How to Implement Disaster Recovery for Kubernetes

Conventional wisdom used to be that a disaster recovery plan (DRP) applied only to services and/or platforms that your organization personally managed and/or operated. But, with the rise of anything-as-a-service (XaaS), many cloud providers and vendors provide container-as-a-service (CaaS) or Kubernetes-as-a-service (KaaS) offerings to make it easier for enterprises to run container workloads at scale. And while such offerings do have high availability service level agreements (SLAs) in place, cloud outages do pose a risk you want to mitigate.

Today, it’s more important than ever to invest the time in formulating your disaster recovery plan (DRP) for Kubernetes environments. Regardless of who manages the underlying platform, Kubernetes is becoming the de facto standard for running cloud-native applications, and that means you should have a DRP for Kubernetes environments.

Think about the Kubernetes like a railroad. It’s the backbone of rail transport, and, therefore, any railroad delays and accidents can have a catastrophic economic impact far beyond the single delay or incident. Similarly, if you’ve decided to run your business applications in production in Kubernetes, you can’t overlook the potential impacts of an outage or security incident. It’s not a matter of if, but when an issue will occur.

A DRP doesn’t have to be a hundred-page document that no one understands. Certainly, you want to have runbooks and playbooks to guide your team through the different tasks that make up the plan; however, the plan itself should be simple. Highlight what should be done, and by whom, on what timeline to meet the business’s needs and get back online as quickly as possible.

There are three essential characteristics of an effective DRP for Kubernetes environments: simplicity, repeatability and adaptability. These characteristics are all interrelated. Having a plan that meets these standards will save time, money and get you back online effectively.

1. Simplicity

Let’s face it, becoming cloud-native is challenging. In a crisis, you want to make it easy for your team to follow the steps in the plan and get back online. There are five key decisions you have to make when creating a DRP.

  • What is your disaster recovery strategy?
  • What is the recovery time objective (RTO)?
  • What is the recovery point objective (RPO)?
  • How is traffic routing handled?
  • What is essential for backup?

Usually, a disaster recovery strategy will involve one of the following:

  1. Backup and restore
  2. Active standby
  3. Active active

Each strategy has its pros and cons. You want to carefully assess your business application SLAs and budget to help you determine the acceptable RPO and RTO.

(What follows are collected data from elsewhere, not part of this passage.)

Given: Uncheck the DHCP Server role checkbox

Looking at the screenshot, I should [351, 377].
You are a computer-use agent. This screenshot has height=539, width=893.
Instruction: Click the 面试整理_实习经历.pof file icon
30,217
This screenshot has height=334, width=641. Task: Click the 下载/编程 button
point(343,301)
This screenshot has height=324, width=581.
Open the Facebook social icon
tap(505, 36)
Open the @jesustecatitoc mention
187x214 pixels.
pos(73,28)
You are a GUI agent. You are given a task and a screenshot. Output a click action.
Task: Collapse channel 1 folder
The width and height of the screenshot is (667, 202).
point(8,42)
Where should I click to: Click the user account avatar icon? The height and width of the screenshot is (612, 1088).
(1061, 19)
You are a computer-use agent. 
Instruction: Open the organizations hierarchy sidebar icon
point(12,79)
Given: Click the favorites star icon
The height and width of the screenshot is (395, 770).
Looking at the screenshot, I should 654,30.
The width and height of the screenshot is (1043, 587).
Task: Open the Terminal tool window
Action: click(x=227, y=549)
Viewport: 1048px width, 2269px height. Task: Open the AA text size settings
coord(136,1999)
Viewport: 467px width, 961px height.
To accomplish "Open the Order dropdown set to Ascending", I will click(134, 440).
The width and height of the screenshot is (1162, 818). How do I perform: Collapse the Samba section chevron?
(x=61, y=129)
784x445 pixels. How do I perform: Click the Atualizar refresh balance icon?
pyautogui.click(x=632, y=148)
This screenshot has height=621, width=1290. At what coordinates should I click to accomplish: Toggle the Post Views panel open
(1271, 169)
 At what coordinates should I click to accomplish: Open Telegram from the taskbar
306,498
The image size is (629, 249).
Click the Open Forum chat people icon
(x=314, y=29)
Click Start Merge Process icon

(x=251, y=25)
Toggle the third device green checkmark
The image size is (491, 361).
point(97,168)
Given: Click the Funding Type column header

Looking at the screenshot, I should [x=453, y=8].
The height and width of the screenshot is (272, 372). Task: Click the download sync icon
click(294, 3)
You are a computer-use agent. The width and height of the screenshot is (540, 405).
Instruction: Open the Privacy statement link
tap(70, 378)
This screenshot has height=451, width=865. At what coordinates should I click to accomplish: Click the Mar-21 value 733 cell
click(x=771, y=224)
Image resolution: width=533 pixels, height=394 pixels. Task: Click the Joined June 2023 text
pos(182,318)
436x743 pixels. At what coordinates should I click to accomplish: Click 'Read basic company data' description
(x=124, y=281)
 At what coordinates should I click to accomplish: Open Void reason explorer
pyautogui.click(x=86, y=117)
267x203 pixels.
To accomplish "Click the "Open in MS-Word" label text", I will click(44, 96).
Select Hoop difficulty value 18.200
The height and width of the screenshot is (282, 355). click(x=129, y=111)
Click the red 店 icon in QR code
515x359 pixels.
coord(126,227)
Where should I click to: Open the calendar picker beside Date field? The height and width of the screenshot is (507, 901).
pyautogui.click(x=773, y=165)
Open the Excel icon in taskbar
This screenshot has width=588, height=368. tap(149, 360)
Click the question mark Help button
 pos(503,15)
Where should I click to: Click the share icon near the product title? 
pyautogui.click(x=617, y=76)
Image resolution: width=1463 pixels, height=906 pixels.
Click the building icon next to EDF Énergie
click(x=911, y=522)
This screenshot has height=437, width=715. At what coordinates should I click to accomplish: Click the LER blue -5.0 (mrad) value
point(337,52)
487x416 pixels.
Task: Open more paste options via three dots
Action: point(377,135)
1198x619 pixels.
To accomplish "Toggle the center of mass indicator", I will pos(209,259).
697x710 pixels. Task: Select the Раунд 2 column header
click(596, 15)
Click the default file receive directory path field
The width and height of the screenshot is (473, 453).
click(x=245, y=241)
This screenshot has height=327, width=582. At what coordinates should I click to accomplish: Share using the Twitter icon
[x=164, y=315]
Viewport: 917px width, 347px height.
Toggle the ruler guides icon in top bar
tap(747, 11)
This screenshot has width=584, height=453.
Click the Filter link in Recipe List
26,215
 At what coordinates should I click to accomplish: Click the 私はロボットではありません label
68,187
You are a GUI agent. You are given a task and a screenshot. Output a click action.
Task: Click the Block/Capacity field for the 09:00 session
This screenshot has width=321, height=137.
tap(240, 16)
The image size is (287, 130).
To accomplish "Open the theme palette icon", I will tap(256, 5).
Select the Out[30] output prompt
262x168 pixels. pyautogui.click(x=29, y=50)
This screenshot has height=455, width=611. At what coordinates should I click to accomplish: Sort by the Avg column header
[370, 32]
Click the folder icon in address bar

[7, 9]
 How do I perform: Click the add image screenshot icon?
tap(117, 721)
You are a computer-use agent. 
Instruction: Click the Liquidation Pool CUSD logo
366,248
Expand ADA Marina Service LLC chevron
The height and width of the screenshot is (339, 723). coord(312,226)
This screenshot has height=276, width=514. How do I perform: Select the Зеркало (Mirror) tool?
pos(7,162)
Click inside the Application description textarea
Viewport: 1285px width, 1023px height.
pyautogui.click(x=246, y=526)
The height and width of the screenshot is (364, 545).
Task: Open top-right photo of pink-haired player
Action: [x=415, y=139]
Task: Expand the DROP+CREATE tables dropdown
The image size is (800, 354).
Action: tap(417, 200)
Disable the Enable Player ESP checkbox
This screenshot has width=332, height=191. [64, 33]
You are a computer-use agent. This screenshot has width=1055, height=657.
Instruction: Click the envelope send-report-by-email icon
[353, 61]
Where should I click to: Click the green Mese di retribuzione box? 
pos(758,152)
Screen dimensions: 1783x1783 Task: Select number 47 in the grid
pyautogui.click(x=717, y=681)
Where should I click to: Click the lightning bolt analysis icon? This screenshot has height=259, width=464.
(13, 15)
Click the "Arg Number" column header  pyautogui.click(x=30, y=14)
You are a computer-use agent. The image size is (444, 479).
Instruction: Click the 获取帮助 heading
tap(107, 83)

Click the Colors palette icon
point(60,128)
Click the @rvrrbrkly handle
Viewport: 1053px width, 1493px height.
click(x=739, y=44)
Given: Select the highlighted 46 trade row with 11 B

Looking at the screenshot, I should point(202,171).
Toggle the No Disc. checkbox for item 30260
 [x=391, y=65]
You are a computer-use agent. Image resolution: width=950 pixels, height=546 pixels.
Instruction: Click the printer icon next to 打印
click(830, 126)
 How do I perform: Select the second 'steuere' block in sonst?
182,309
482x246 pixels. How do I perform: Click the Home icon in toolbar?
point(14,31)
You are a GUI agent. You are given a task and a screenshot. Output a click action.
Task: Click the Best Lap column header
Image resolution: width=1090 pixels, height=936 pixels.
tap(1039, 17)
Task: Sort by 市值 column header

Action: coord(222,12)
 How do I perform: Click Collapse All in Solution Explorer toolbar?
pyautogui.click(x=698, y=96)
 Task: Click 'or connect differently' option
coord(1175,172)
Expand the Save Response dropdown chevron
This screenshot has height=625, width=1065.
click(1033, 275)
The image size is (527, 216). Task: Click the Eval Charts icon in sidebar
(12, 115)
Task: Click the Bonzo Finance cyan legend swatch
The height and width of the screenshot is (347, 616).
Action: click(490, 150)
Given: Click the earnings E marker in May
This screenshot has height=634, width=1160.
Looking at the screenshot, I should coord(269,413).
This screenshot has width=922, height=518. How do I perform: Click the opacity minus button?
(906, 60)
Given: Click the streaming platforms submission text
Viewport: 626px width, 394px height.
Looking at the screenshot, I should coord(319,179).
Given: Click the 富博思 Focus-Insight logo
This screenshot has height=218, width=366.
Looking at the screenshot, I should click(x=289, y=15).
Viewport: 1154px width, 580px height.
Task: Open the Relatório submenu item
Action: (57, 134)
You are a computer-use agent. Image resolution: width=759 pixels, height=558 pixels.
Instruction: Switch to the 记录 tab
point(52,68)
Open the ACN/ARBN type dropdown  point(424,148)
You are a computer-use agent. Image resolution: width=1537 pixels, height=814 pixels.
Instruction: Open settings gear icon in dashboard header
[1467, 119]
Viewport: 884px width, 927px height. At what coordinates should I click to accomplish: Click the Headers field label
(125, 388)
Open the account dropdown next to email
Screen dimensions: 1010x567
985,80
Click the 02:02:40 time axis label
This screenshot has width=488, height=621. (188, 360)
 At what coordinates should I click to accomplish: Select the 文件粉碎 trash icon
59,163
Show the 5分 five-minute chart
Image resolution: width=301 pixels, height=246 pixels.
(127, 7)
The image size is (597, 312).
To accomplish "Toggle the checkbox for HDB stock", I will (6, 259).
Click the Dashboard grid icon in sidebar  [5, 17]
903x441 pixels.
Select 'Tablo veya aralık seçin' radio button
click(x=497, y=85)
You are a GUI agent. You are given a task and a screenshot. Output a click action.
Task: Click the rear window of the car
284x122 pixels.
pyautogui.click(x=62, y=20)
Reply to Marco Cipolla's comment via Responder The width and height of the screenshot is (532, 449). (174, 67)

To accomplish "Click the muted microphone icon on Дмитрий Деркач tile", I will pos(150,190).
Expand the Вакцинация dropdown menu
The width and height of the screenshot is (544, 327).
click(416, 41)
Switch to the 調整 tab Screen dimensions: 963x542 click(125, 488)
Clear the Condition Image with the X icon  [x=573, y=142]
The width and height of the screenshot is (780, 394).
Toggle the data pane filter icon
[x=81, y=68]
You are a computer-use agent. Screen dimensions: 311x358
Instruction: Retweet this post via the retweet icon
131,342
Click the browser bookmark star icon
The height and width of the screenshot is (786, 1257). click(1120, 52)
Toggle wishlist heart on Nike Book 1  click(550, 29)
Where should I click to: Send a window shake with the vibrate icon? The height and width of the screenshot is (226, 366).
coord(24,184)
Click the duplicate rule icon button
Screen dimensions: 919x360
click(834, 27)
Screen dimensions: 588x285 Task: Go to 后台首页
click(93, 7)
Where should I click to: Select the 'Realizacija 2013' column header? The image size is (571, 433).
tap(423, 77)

In a nutshell, RTO is the downtime you’ll endure before getting back online, and RPO is the amount of data you can afford to lose due to an outage measured in time. For example, an RTO of 15 minutes and an RPO of 5 minutes means that you have to get back online in 15 minutes or less, and can’t afford more than 5 minutes of data loss due to the outage.

The smaller the RTO/RPO, the quicker the business can get back online to serve its customers, but the higher the costs. Determine such objectives carefully.

In terms of traffic routing, you want to make sure you’re able to failover to a new cluster (or a standby cluster, if you choose an Active standby strategy). This can happen manually or automatically by altering DNS entries and your global site load balancer (GSLB).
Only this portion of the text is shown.